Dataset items
Segment Open

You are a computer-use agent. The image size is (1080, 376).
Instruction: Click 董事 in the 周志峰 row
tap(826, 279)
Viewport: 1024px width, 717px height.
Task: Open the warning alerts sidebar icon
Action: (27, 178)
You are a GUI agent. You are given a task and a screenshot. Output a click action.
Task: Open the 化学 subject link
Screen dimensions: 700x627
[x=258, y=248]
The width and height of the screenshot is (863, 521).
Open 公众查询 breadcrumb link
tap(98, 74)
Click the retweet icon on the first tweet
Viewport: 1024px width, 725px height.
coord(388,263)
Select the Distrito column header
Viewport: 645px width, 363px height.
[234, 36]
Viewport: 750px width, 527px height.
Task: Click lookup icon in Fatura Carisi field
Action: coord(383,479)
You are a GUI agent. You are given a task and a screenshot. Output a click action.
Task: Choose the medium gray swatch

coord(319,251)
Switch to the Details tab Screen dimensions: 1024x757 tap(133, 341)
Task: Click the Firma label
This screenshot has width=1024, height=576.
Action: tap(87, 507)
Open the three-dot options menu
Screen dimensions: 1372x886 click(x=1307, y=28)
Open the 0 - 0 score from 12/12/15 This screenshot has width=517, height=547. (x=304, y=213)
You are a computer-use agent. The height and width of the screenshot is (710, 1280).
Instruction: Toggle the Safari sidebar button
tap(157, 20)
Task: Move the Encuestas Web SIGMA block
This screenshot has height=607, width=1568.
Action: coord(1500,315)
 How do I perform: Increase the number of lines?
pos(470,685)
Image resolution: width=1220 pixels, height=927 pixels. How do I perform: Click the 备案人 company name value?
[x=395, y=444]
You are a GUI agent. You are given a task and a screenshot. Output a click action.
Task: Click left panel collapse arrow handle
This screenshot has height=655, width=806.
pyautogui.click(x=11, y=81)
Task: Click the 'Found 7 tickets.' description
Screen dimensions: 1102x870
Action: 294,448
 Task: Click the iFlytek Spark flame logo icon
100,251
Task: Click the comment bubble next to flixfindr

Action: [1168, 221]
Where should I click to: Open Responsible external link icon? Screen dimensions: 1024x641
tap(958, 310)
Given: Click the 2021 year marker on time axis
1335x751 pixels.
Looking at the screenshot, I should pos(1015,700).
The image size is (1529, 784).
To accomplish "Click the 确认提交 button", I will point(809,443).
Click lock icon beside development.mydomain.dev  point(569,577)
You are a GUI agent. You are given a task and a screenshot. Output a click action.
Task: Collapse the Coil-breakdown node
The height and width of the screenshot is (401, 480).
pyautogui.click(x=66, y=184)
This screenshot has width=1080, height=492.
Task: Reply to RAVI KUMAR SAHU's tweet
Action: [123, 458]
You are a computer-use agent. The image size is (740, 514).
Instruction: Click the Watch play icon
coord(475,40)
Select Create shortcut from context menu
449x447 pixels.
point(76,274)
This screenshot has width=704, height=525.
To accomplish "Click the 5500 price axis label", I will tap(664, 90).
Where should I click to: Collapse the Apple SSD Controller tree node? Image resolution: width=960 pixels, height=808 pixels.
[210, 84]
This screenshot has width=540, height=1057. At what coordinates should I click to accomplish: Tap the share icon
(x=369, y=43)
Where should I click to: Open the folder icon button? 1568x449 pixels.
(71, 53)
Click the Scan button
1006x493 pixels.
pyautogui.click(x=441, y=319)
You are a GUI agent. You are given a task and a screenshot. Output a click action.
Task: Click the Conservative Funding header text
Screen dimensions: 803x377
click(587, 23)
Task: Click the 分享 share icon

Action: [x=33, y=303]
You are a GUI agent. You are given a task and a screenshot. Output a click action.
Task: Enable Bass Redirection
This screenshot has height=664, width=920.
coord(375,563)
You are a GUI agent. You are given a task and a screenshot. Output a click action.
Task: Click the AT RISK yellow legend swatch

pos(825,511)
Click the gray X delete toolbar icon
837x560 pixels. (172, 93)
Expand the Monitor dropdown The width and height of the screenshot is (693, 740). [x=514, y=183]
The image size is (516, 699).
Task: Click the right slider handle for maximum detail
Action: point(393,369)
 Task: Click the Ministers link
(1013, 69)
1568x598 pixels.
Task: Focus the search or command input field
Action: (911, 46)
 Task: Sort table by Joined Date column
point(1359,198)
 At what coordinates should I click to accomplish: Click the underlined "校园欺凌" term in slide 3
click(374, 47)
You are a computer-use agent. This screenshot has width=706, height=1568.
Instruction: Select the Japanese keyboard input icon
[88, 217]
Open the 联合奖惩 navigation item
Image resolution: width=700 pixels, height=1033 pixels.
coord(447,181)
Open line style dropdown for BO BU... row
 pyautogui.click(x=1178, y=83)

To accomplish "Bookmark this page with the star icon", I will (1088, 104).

Segment Closed

* **Exercise details**
What you return must match the data word for word.

* **Task solution**
You are a computer-use agent. The image size is (1080, 376).
Instruction: Click 董事 in the 周志峰 row
tap(826, 279)
Viewport: 1024px width, 717px height.
Task: Open the warning alerts sidebar icon
Action: (27, 178)
You are a GUI agent. You are given a task and a screenshot. Output a click action.
Task: Open the 化学 subject link
Screen dimensions: 700x627
[x=258, y=248]
The width and height of the screenshot is (863, 521).
Open 公众查询 breadcrumb link
tap(98, 74)
Click the retweet icon on the first tweet
Viewport: 1024px width, 725px height.
coord(388,263)
Select the Distrito column header
Viewport: 645px width, 363px height.
[234, 36]
Viewport: 750px width, 527px height.
Task: Click lookup icon in Fatura Carisi field
Action: coord(383,479)
You are a GUI agent. You are given a task and a screenshot. Output a click action.
Task: Choose the medium gray swatch

coord(319,251)
Switch to the Details tab Screen dimensions: 1024x757 tap(133, 341)
Task: Click the Firma label
This screenshot has width=1024, height=576.
Action: tap(87, 507)
Open the three-dot options menu
Screen dimensions: 1372x886 click(x=1307, y=28)
Open the 0 - 0 score from 12/12/15 This screenshot has width=517, height=547. (x=304, y=213)
You are a computer-use agent. The height and width of the screenshot is (710, 1280).
Instruction: Toggle the Safari sidebar button
tap(157, 20)
Task: Move the Encuestas Web SIGMA block
This screenshot has height=607, width=1568.
Action: coord(1500,315)
 How do I perform: Increase the number of lines?
pos(470,685)
Image resolution: width=1220 pixels, height=927 pixels. How do I perform: Click the 备案人 company name value?
[x=395, y=444]
You are a GUI agent. You are given a task and a screenshot. Output a click action.
Task: Click left panel collapse arrow handle
This screenshot has height=655, width=806.
pyautogui.click(x=11, y=81)
Task: Click the 'Found 7 tickets.' description
Screen dimensions: 1102x870
Action: 294,448
 Task: Click the iFlytek Spark flame logo icon
100,251
Task: Click the comment bubble next to flixfindr

Action: [1168, 221]
Where should I click to: Open Responsible external link icon? Screen dimensions: 1024x641
tap(958, 310)
Given: Click the 2021 year marker on time axis
1335x751 pixels.
Looking at the screenshot, I should pos(1015,700).
The image size is (1529, 784).
To accomplish "Click the 确认提交 button", I will point(809,443).
Click lock icon beside development.mydomain.dev  point(569,577)
You are a GUI agent. You are given a task and a screenshot. Output a click action.
Task: Collapse the Coil-breakdown node
The height and width of the screenshot is (401, 480).
pyautogui.click(x=66, y=184)
This screenshot has width=1080, height=492.
Task: Reply to RAVI KUMAR SAHU's tweet
Action: [123, 458]
You are a computer-use agent. The image size is (740, 514).
Instruction: Click the Watch play icon
coord(475,40)
Select Create shortcut from context menu
449x447 pixels.
point(76,274)
This screenshot has width=704, height=525.
To accomplish "Click the 5500 price axis label", I will tap(664, 90).
Where should I click to: Collapse the Apple SSD Controller tree node? Image resolution: width=960 pixels, height=808 pixels.
[210, 84]
This screenshot has width=540, height=1057. At what coordinates should I click to accomplish: Tap the share icon
(x=369, y=43)
Where should I click to: Open the folder icon button? 1568x449 pixels.
(71, 53)
Click the Scan button
1006x493 pixels.
pyautogui.click(x=441, y=319)
You are a GUI agent. You are given a task and a screenshot. Output a click action.
Task: Click the Conservative Funding header text
Screen dimensions: 803x377
click(587, 23)
Task: Click the 分享 share icon

Action: [x=33, y=303]
You are a GUI agent. You are given a task and a screenshot. Output a click action.
Task: Enable Bass Redirection
This screenshot has height=664, width=920.
coord(375,563)
You are a GUI agent. You are given a task and a screenshot. Output a click action.
Task: Click the AT RISK yellow legend swatch

pos(825,511)
Click the gray X delete toolbar icon
837x560 pixels. (172, 93)
Expand the Monitor dropdown The width and height of the screenshot is (693, 740). [x=514, y=183]
The image size is (516, 699).
Task: Click the right slider handle for maximum detail
Action: point(393,369)
 Task: Click the Ministers link
(1013, 69)
1568x598 pixels.
Task: Focus the search or command input field
Action: (911, 46)
 Task: Sort table by Joined Date column
point(1359,198)
 At what coordinates should I click to accomplish: Click the underlined "校园欺凌" term in slide 3
click(374, 47)
You are a computer-use agent. This screenshot has width=706, height=1568.
Instruction: Select the Japanese keyboard input icon
[88, 217]
Open the 联合奖惩 navigation item
Image resolution: width=700 pixels, height=1033 pixels.
coord(447,181)
Open line style dropdown for BO BU... row
 pyautogui.click(x=1178, y=83)

To accomplish "Bookmark this page with the star icon", I will (1088, 104).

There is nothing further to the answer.